= EXERCISE BRIEF =
Leave out every picture, and return exactly the lines from the line containing "You are a GUI" through the end of the records below, both inclusive.

[Dataset entries]
────────────────────────────────────────

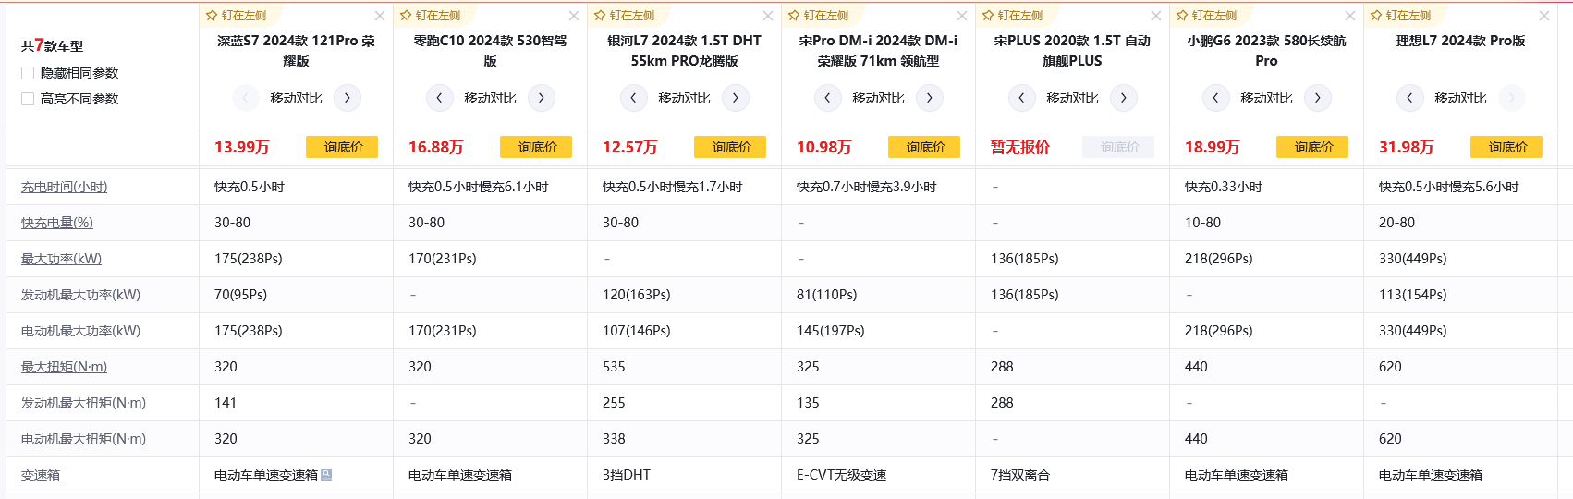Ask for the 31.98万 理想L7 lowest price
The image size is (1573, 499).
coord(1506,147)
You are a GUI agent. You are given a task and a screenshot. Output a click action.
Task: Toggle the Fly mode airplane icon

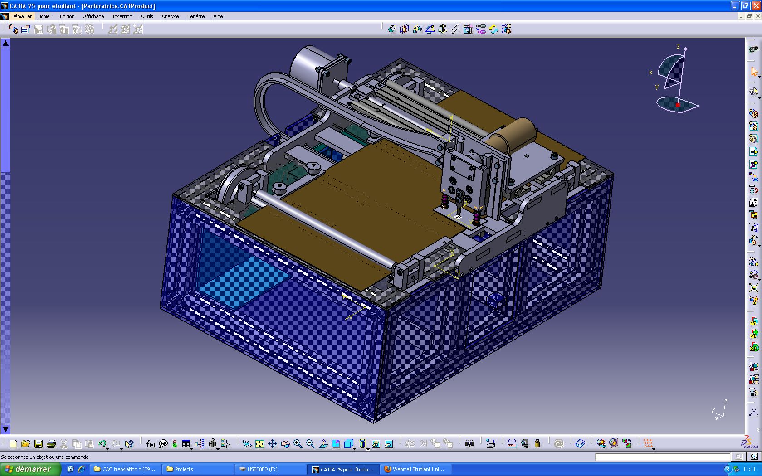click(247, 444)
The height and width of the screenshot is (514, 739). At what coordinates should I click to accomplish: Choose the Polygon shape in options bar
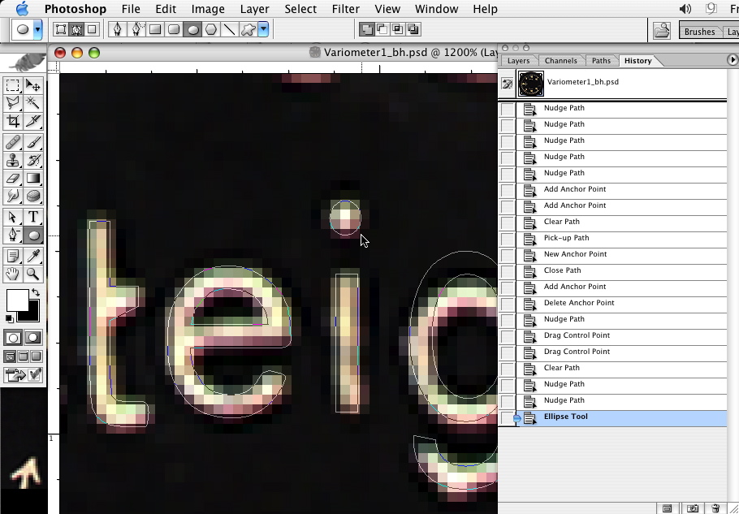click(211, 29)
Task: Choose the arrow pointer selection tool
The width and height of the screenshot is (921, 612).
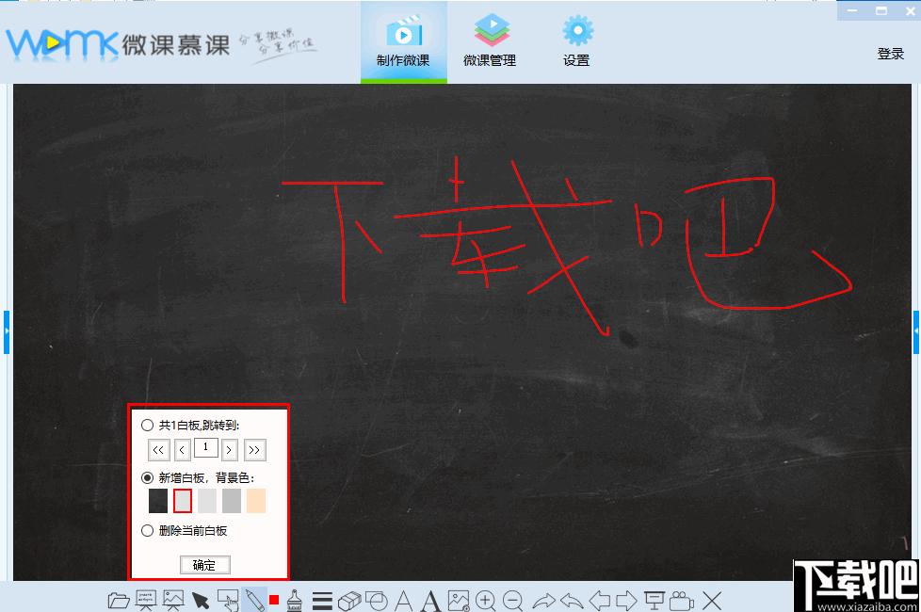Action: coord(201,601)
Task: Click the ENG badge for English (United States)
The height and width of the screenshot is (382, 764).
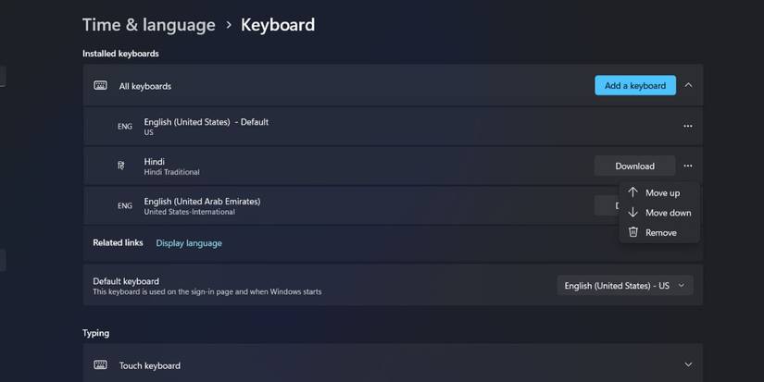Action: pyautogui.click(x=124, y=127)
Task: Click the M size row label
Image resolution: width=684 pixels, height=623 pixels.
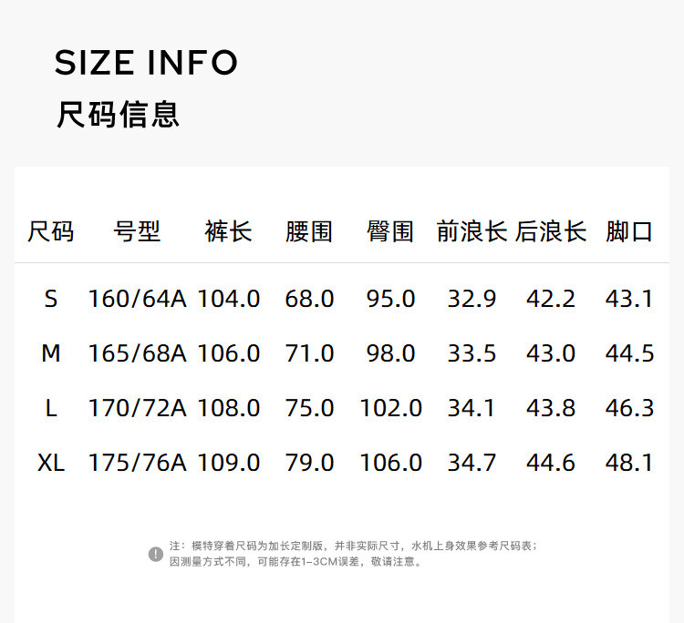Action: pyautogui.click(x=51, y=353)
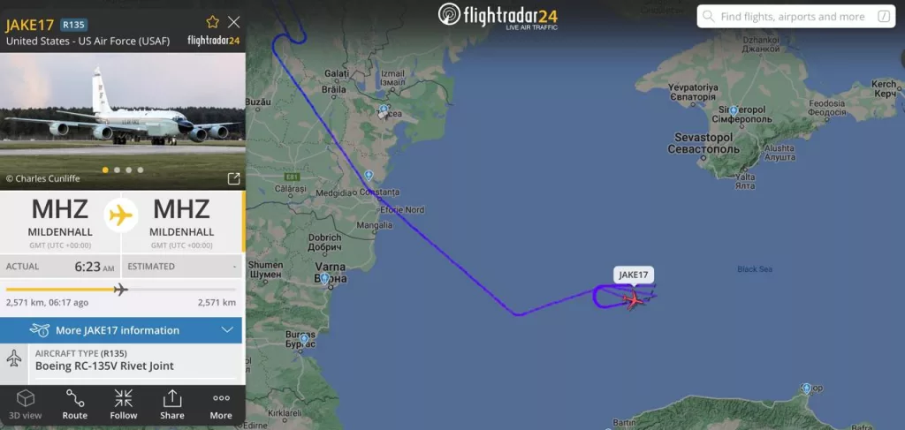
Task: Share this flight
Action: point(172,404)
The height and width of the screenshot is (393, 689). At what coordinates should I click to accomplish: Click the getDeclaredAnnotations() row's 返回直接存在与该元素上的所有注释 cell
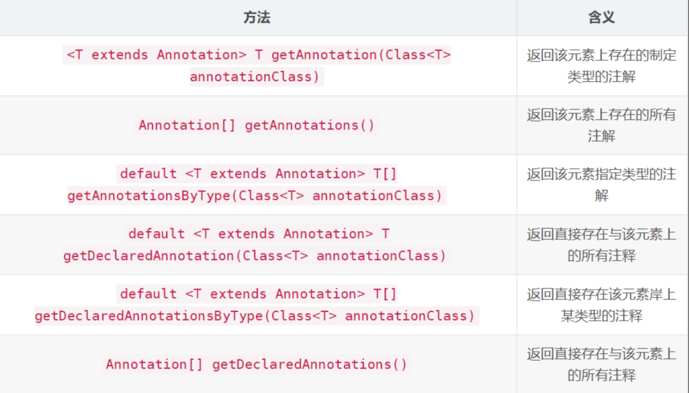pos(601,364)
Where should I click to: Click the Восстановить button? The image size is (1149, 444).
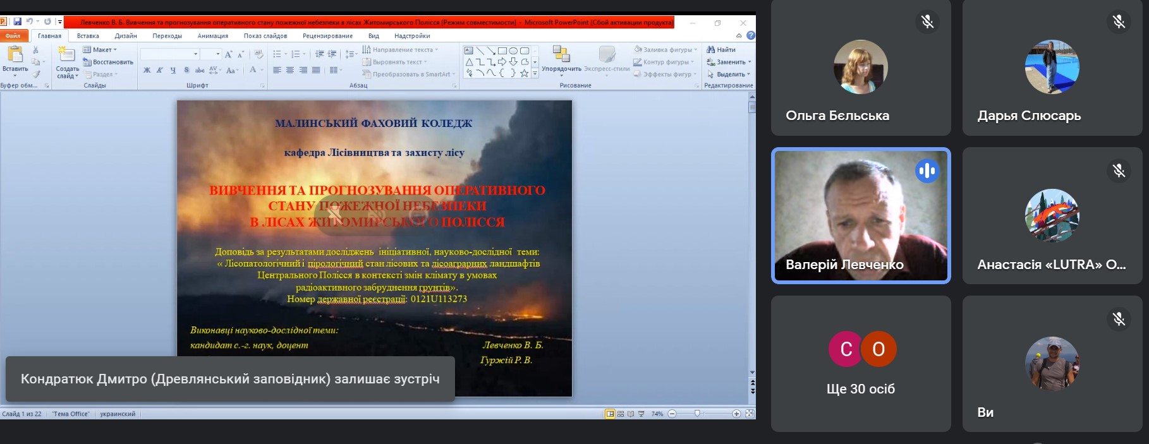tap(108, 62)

────────────────────────────────────────

= RESPONSE BELOW =
You are a GUI agent. You are given a task and a screenshot. Output a click action.
Task: Toggle the Fly mode airplane icon

click(247, 444)
The height and width of the screenshot is (514, 739). At what coordinates should I click to accomplish: Choose the Polygon shape in options bar
click(211, 29)
Task: Choose the arrow pointer selection tool
The width and height of the screenshot is (921, 612).
Action: coord(201,601)
Task: Click the ENG badge for English (United States)
The height and width of the screenshot is (382, 764).
Action: pyautogui.click(x=124, y=127)
Task: Click the M size row label
Image resolution: width=684 pixels, height=623 pixels.
Action: pyautogui.click(x=51, y=353)
Task: Share this flight
Action: point(172,404)
The height and width of the screenshot is (393, 689). At what coordinates should I click to accomplish: Click the getDeclaredAnnotations() row's 返回直接存在与该元素上的所有注释 cell
pos(601,364)
Where should I click to: Click the Восстановить button? The image size is (1149, 444).
tap(108, 62)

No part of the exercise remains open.